I sure would like to think I'm prepared. We have a big fire burning out here now (and the winds continue to blow it in the opposite direction from me) but if the wind were to shift, I’d evacuate in a heartbeat. Unlike this person, who I just read about in this morning’s paper.

“A couple of hours after being told to evacuate his home, Michael Smith ...heard what sounded like a jet engine and saw thick black smoke and 60-foot flames just 20 yards away. The Trigo Fire was bearing down. Smith's 15-year-old son jumped into the pickup, Mom got into the van, and Dad took the family's sedan. They were able to get one dog, a cat and their two sugar gliders into the vehicles. The rest of their pets— three other cats, four dogs and two donkeys were left behind as they took off speeding down the narrow dirt road...”

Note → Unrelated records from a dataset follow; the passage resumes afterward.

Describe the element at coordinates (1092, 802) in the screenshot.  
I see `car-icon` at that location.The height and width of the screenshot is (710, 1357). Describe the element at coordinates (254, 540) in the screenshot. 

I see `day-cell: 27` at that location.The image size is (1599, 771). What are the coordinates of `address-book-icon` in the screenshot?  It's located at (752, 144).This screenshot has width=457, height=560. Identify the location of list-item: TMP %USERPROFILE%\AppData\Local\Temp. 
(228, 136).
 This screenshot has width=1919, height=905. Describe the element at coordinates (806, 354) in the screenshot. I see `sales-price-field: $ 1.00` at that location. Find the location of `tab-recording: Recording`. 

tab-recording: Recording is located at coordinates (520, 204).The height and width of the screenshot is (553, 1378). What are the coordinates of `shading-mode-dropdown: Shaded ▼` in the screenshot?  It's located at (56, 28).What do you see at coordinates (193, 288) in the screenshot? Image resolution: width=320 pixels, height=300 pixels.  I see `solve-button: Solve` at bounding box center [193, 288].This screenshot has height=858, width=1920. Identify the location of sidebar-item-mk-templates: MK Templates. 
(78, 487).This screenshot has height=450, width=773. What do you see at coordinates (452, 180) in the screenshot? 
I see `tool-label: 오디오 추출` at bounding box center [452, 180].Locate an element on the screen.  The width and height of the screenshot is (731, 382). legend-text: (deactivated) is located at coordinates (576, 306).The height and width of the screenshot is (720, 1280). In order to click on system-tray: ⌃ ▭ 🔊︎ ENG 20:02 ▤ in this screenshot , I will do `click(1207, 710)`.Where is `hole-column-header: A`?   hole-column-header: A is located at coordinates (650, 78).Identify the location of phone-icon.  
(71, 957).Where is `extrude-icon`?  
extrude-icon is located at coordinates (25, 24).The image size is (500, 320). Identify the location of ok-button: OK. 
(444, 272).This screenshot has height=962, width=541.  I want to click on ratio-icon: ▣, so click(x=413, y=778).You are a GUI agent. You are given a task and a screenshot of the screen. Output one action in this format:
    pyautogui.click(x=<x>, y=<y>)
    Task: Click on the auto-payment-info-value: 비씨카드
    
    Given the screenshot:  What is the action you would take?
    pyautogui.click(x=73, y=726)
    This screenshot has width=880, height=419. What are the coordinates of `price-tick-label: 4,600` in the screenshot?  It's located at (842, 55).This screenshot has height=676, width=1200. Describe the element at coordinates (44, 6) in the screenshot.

I’m sorry, but this family had a couple of hours’ notice to get out, they didn’t, and now these animals are left up on a burning mountain. What were they thinking???

Bones said...

Hey Victoria!

-Phone number on halters
-Do they do microchipping for horses?
-Good to see you've got water; I also keep iodine tablets in my earthquake kit so I can treat what water I do find
-wind-up radio (LL Bean has 'em cheap) so you can get the news
-pet food (this applies more to your other pets than the girls) as you usually can't go to a shelter with your animals. I just saw a dehydrated cat/dog food at our local pet store, which would be perfect for the disaster kit as it keeps a long time
-baby wipes, hand sanitizer, and a couple of heavy-duty plastic garbage bags for waste and keeping clean. Wipes are much better than tp!
-a big fat marker so you can mark your front door if the building's red-tagged and you know it's empty; also useful for marking horse hooves...
-a wrench or screwdriver so you can turn off your gas (and use your marker to indicate you've turned it off so someone doesn't come by and turn it back on!)